Он исчезает и возвращается через несколько минут с маленькой пластиковой коробкой, помеченной белым крестом над красным квадратом, с запечатанной бутылкой бурбона, бутылкой колы и небольшим набором для шитья.
Я смотрю на колу, когда он закатывает мое платье по бедру вверх, сдвигая пропитанную кровью наволочку, которую я использовала, чтобы остановить кровотечение. Он открывает аптечку и вытаскивает упаковку стерильных салфеток, разрывая ее зубами. Возможно, это не совсем стерильно, но я не жалуюсь.
– Кто такая Мариана? – морщусь я, моя голова набита ватой, а в ноге острая, пульсирующая боль, которая не притупляется.
– Полагаю, она была моей мачехой. Она никогда не выходила замуж за моего отца, но была с ним долгое время.
– Иисус! – Клянусь, он протирает мою ногу спиртом.
Я беру бутылку бурбона, которую он бросил на кровать рядом со мной, откручиваю крышку и делаю большой глоток, который одновременно обжигает мое горло и успокаивает мои потрепанные нервы.
– Извини, – бормочет Джейс, заканчивая обрабатывать рану. Он отступает и осматривает ее. – Она действительно нуждается в швах. – Он мягко ощупывает ее. – Насколько глубоко он вогнал нож?

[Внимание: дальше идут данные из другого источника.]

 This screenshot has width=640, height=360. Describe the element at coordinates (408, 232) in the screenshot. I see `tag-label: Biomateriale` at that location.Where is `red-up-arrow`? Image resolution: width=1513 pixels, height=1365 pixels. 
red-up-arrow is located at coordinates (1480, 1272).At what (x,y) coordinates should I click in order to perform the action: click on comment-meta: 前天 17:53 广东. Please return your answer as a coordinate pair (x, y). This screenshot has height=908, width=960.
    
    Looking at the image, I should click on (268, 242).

Я хочу засмеяться, но не решаюсь.
– До упора, – говорю я, проглатывая желчь и наполняя рот еще большим количеством бурбона.

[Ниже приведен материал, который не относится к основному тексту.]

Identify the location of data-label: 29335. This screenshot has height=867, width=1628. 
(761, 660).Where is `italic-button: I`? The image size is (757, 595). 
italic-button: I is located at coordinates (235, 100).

– Нам нужен врач, – говорит он. Я стиснула зубы и протянула ему бурбон, схватила набор для шитья с кровати рядом со мной и расстегнула молнию. Достала небольшую иглу и моток черных ниток, пытаясь трясущимися руками попасть концом в ушко иглы. – Вот, позволь мне сделать это, – говорит он. Джейс забирает у меня иголку с ниткой и достает из заднего кармана зажигалку. Я ложусь на кровать, пока он занимается иглой и ниткой. – Ты готова? – спрашивает меня.
Я принимаю сидячее положение, комната кружится.
– Не совсем.
– На счет три, – говорит он, одной рукой сдавливая мою разорванную кожу, а другой удерживая иглу. – Один, два...
На два он вдавливает иглу в мою плоть. Боль рикошетом проходит по всему моему телу, каждый нерв вспыхивает от шипящей, жгучей боли.